It's unclear if Santa himself made any deliveries to the NASA astronauts on the International Space Station (ISS) in time for Christmas Day.
After all, such a journey would entail his reindeer whizzing up to 17,500 miles an hour – without air – to reach the crew hovering 250 miles above the Earth.
But there were at least some gifts floating under – or over, or besides, depending on one’s perspective – the tree inside the station for those celebrating the holiday far ... very far, from home. A Cygnus cargo spacecraft arrived last month carrying presents from family members, all wrapped and ready for Christmas day.
So what's involved in a jolly holiday in space? American NASA astronauts Joe Acaba, Mark Vande Hei and Scott Tingle spent their day relaxing with fellow Expedition 54 members Anton Shkaplerov, and Alexander Misurkin, both Russians, and Japanese astronaut Norishige Kanai. A smiling Vande Hei even tweeted out a picture of himself floating about in a Santa hat below some stuffed stockings.

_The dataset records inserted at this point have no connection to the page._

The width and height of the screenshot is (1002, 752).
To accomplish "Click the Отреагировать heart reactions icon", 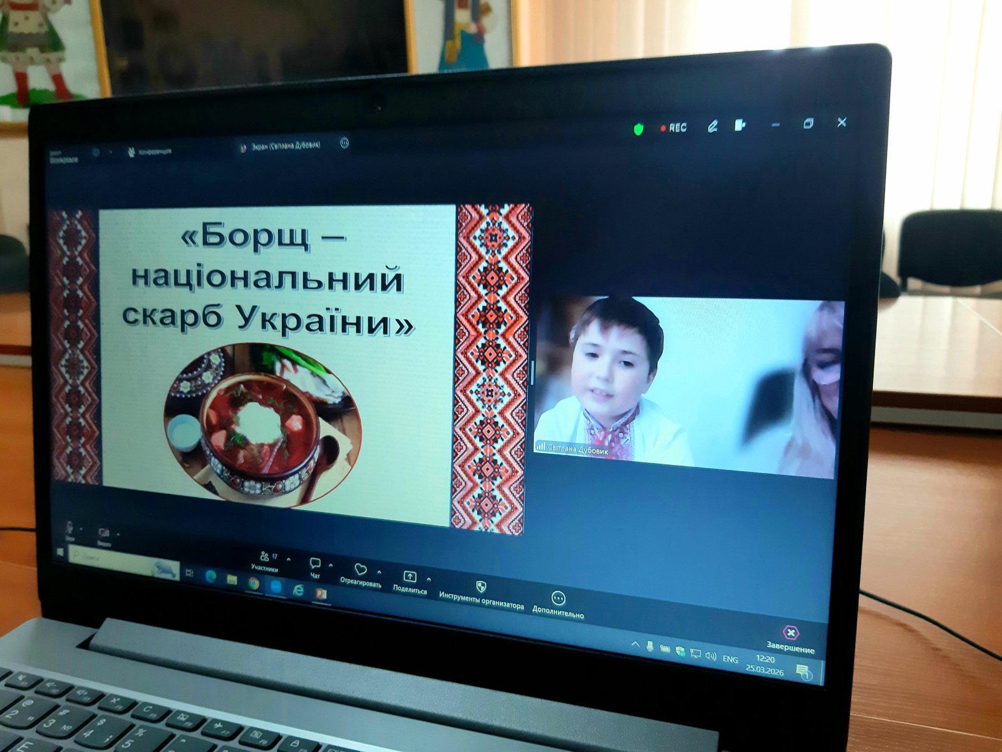I will tap(361, 570).
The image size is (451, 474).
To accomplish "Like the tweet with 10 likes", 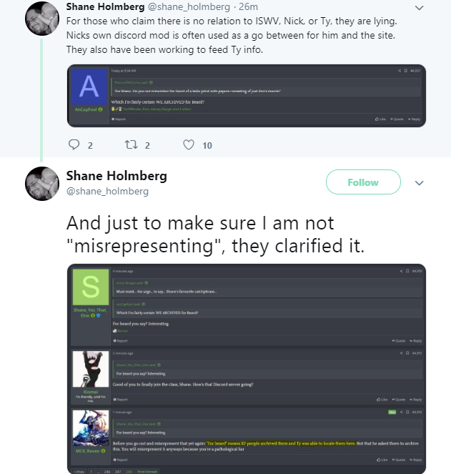I will point(189,145).
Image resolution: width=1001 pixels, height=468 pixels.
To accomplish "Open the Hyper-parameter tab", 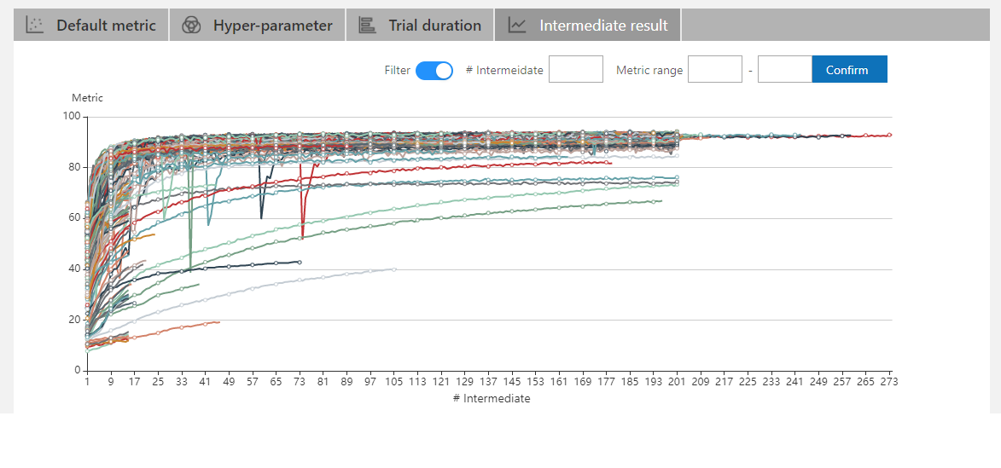I will click(272, 26).
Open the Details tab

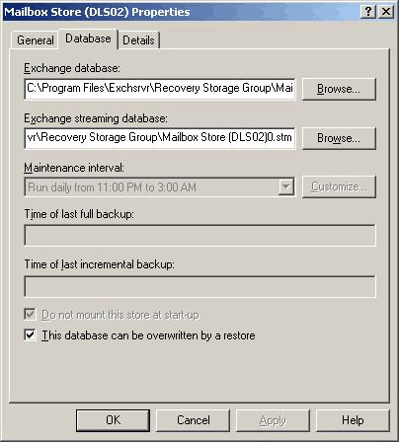(x=138, y=40)
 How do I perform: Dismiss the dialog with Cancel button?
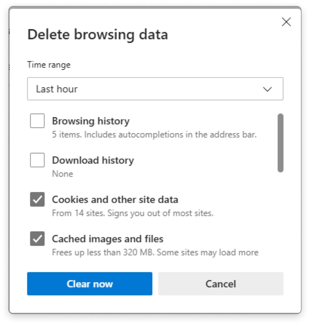click(221, 284)
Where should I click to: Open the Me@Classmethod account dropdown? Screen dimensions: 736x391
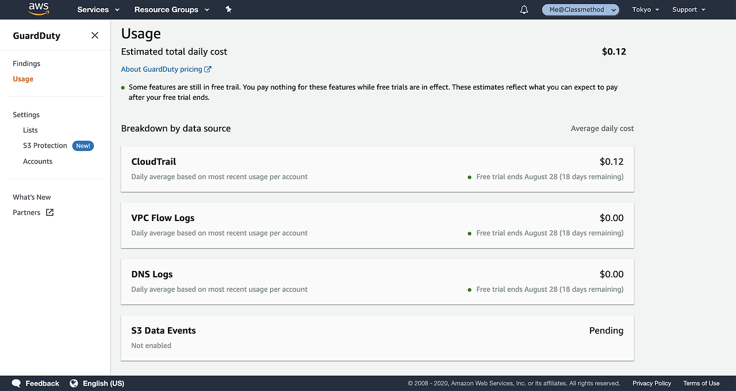click(580, 10)
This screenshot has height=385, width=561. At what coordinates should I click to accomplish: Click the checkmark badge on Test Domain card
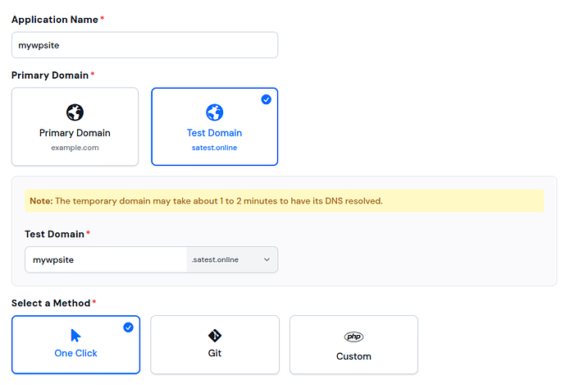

“We have packages and gifts from our families and friends,” Shkaplerov assured the press on Dec. 16, in a prelaunch press briefing before taking off for the ISS.
The Christmas Day agenda for the astronauts – who were granted the day off, meaning no scientific experiments or tests were required – involved talking to their families and enjoying a special meal, NASA spokesperson Dan Huot told Space.com.
While this year’s menu wasn't unveiled, last year’s merry feast featured turkey, corn-bread stuffing, hot cocoa and gingerbread cookies.
Two days before Christmas, the crew orbiting earth gathered around a projector screen for a special screening of “Star Wars: The Last Jedi,” during which Hei tweeted a picture of the “Space Station movie night, complete with ‘bungee cord chairs,’ drink bags, and a science fiction flick!”
The Expedition 54 crewmembers are focusing how cells change in space, and a few days before Christmas collected their own blood samples for further analysis. The crew will complete some 250 different experiments during their exploration for this mission, which ends in June.